# [EXERCISE INSTRUCTIONS]
Of the records that follow, copy only the lines from the line containing "Task: Jump to question number 1 circle" to the line containing "has width=1488, height=812.", both included, exactly as written.

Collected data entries
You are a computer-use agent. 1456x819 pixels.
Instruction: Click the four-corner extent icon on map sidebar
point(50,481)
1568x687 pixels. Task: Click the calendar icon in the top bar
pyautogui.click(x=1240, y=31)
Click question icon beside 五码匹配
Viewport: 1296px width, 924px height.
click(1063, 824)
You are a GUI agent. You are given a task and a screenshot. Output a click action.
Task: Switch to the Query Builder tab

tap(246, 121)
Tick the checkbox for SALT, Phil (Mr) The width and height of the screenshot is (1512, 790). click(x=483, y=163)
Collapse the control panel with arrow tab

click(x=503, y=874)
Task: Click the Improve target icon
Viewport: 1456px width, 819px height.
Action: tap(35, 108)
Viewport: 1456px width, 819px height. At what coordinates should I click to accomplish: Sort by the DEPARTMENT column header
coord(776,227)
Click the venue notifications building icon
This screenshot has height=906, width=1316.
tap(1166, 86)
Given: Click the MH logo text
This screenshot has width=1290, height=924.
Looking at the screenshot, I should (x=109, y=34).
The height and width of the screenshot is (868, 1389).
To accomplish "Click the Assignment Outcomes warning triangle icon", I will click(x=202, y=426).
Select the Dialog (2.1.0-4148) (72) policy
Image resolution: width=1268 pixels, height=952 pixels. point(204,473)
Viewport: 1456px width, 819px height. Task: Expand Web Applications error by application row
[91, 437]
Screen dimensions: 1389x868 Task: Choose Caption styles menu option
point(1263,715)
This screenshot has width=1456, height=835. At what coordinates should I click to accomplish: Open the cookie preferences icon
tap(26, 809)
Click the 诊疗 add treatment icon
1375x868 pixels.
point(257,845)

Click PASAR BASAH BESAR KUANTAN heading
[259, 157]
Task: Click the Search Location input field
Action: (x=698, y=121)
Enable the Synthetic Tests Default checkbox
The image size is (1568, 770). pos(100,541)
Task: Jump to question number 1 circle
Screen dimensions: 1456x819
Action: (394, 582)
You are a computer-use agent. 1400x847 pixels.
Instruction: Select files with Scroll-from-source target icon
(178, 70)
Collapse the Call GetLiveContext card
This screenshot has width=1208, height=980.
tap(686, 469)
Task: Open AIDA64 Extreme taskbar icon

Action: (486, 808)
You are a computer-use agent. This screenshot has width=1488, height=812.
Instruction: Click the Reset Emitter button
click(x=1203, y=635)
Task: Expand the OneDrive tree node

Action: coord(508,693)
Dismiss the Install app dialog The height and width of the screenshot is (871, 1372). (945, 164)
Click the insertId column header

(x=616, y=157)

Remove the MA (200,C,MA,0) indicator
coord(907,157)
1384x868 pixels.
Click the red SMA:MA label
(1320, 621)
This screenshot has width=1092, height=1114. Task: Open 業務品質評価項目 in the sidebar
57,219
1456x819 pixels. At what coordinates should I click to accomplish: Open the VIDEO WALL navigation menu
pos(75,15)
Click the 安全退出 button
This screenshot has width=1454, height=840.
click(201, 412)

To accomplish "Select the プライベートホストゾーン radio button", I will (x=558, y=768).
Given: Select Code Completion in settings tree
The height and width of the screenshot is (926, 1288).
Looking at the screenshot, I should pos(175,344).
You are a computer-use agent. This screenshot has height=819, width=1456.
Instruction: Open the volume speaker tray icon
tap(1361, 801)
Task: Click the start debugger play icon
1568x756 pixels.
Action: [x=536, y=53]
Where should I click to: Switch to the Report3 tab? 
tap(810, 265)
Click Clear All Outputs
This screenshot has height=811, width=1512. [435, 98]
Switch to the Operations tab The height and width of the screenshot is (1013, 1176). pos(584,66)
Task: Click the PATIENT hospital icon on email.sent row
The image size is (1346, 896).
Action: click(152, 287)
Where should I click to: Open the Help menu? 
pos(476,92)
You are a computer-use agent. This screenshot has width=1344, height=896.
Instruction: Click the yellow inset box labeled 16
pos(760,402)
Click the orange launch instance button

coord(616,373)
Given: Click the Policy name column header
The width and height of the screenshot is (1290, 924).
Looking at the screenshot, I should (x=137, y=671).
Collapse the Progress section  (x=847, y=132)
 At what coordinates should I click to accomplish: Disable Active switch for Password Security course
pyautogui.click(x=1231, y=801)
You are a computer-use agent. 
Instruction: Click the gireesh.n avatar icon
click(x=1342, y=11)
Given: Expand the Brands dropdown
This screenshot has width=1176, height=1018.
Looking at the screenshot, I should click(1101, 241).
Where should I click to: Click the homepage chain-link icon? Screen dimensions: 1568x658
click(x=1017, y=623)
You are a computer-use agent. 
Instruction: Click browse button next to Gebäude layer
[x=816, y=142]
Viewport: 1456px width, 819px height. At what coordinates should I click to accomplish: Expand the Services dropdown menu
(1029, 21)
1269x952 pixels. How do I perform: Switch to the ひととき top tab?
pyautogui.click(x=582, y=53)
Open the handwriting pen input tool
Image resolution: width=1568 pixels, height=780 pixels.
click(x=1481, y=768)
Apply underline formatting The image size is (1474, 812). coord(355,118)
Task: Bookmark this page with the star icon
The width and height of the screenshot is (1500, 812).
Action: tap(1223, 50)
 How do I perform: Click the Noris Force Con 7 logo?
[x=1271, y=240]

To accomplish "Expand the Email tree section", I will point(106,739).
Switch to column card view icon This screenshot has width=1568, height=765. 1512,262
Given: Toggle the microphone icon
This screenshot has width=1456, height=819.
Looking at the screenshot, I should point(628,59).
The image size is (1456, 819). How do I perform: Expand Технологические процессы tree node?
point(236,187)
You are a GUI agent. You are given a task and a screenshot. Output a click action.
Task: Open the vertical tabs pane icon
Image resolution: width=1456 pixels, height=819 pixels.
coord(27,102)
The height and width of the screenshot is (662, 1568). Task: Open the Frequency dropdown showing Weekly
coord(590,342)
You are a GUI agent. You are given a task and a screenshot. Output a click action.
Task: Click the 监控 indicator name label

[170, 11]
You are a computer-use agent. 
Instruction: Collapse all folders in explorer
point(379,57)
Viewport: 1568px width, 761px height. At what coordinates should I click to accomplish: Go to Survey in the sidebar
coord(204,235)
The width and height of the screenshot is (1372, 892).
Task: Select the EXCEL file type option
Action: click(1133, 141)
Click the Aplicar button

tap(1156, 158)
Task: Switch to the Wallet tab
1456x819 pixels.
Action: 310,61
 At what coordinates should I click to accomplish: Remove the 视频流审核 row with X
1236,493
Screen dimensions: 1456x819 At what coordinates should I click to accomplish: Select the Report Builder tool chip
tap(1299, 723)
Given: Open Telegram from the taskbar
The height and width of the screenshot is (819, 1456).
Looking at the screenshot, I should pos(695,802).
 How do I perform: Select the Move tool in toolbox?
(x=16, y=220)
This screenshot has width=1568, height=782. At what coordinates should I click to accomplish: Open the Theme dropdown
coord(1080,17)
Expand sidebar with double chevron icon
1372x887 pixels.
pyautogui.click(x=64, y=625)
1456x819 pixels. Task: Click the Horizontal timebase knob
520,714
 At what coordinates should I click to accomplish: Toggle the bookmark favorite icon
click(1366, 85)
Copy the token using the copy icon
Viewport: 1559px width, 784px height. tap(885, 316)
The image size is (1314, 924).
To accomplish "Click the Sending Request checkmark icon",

# [YOUR RESPONSE]
Task: Jump to question number 1 circle
Screen dimensions: 1456x819
Action: (394, 582)
You are a computer-use agent. 1400x847 pixels.
Instruction: Select files with Scroll-from-source target icon
(178, 70)
Collapse the Call GetLiveContext card
This screenshot has width=1208, height=980.
tap(686, 469)
Task: Open AIDA64 Extreme taskbar icon

Action: (486, 808)
You are a computer-use agent. This screenshot has width=1488, height=812.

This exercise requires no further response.